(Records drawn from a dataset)
-------------------------

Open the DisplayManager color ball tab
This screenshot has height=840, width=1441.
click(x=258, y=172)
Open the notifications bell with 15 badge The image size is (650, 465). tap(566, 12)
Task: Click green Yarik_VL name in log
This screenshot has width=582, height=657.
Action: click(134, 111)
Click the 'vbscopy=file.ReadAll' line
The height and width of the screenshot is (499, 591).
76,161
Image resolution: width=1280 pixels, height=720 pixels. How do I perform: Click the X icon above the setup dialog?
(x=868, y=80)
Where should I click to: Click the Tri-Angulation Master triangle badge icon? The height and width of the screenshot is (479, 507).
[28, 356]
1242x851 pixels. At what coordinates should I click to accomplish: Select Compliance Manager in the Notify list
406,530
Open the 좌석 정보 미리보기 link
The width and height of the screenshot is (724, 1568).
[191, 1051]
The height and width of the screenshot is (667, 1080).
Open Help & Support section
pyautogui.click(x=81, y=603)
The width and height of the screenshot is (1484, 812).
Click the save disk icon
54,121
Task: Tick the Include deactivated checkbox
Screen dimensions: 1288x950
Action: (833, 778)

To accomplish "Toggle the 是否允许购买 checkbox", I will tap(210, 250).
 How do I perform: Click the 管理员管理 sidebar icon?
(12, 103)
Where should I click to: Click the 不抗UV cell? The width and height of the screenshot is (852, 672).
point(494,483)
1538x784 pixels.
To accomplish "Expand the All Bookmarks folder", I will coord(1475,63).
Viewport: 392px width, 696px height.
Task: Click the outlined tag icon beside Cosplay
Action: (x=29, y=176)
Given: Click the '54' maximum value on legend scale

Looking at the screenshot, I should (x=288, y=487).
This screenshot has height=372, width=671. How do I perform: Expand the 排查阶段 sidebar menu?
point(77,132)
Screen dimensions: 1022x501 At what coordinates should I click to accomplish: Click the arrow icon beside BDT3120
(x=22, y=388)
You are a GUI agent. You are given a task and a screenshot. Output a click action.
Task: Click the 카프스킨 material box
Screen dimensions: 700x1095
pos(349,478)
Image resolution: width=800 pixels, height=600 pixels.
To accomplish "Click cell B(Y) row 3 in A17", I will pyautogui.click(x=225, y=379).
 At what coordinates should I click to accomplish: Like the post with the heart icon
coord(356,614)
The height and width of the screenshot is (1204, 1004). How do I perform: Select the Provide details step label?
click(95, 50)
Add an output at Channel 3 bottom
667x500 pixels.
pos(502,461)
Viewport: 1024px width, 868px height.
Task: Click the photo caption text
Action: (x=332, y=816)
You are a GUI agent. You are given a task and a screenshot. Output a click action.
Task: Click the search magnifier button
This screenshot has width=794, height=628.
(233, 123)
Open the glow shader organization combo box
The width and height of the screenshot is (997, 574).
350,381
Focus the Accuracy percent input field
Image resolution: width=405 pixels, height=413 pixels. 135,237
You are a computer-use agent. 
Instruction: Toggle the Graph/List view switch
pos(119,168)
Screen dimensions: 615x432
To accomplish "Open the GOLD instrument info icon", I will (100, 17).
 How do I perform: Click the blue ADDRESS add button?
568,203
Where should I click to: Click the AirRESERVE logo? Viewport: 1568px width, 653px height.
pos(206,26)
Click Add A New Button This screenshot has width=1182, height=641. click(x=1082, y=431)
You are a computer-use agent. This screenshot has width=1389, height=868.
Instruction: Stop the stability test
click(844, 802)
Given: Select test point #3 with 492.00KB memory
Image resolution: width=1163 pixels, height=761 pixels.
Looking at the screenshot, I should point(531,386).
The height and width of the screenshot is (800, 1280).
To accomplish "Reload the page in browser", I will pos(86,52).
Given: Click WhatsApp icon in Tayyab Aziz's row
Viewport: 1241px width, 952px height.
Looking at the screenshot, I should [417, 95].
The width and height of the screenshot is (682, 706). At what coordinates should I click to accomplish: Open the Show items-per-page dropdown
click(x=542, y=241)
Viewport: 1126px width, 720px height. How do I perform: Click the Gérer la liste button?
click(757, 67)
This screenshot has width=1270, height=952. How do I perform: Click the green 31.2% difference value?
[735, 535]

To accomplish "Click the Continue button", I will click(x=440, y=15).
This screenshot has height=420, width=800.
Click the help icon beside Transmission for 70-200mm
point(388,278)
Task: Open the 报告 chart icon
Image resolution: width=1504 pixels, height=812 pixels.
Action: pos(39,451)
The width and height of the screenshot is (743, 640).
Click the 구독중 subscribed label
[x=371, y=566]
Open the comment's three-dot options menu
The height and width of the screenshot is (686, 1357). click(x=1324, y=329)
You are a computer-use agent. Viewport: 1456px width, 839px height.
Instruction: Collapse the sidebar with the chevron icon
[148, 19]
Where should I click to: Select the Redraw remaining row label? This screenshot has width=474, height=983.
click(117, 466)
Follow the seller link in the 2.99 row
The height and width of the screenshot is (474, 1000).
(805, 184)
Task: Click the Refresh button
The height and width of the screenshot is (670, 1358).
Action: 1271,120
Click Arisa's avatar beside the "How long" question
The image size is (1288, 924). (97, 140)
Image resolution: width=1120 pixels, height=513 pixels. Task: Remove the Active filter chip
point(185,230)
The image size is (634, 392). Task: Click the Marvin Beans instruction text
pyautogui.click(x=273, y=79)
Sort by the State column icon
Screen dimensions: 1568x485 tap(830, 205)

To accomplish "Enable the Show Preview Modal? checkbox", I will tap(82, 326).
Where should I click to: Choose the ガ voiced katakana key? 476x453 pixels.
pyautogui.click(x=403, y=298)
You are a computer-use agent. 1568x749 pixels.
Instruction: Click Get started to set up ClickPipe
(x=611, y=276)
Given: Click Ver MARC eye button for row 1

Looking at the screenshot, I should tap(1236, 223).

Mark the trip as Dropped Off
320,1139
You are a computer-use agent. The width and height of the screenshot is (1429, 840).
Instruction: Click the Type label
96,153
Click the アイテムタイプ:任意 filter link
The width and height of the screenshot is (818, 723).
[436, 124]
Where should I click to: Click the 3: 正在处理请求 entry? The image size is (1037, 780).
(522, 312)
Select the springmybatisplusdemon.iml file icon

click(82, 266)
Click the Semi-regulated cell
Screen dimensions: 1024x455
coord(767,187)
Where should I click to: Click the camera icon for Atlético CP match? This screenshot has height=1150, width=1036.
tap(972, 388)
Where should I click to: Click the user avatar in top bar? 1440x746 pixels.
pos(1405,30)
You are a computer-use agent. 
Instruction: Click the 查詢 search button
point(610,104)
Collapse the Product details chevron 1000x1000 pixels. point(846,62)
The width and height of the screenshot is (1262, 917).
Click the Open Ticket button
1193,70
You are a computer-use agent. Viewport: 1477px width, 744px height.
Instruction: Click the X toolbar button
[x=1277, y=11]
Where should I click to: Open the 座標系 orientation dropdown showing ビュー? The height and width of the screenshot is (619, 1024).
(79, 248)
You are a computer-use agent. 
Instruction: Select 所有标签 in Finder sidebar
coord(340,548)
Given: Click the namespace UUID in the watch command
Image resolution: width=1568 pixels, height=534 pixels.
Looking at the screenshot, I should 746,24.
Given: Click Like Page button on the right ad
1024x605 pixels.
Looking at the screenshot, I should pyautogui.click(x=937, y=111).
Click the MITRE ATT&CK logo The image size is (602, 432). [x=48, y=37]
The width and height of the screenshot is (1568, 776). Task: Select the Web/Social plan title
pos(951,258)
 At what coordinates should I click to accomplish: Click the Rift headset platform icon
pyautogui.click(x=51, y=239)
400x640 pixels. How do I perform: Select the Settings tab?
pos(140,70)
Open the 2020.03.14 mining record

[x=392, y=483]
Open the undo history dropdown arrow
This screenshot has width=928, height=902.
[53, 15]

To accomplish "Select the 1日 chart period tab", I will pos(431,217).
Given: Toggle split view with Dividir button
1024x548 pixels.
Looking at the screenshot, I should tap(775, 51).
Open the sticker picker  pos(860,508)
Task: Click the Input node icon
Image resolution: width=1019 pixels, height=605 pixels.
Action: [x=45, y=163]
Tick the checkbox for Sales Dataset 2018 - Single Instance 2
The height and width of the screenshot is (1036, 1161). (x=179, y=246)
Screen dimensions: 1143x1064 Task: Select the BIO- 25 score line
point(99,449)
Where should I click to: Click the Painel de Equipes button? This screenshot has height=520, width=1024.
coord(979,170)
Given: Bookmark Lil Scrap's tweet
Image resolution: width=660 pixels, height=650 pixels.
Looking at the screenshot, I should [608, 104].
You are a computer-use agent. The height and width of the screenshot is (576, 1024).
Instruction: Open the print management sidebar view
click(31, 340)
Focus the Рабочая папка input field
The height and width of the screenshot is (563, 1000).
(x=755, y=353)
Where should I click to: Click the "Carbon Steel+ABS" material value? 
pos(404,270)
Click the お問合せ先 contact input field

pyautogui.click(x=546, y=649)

-------------------------

--- Exercise ---
Start at the first line of the entries and stop at the line with "Task: Click green Yarik_VL name in log". Retype each of those lines exactly, both ends included.

--- Result of the task ---
Open the DisplayManager color ball tab
This screenshot has height=840, width=1441.
click(x=258, y=172)
Open the notifications bell with 15 badge The image size is (650, 465). tap(566, 12)
Task: Click green Yarik_VL name in log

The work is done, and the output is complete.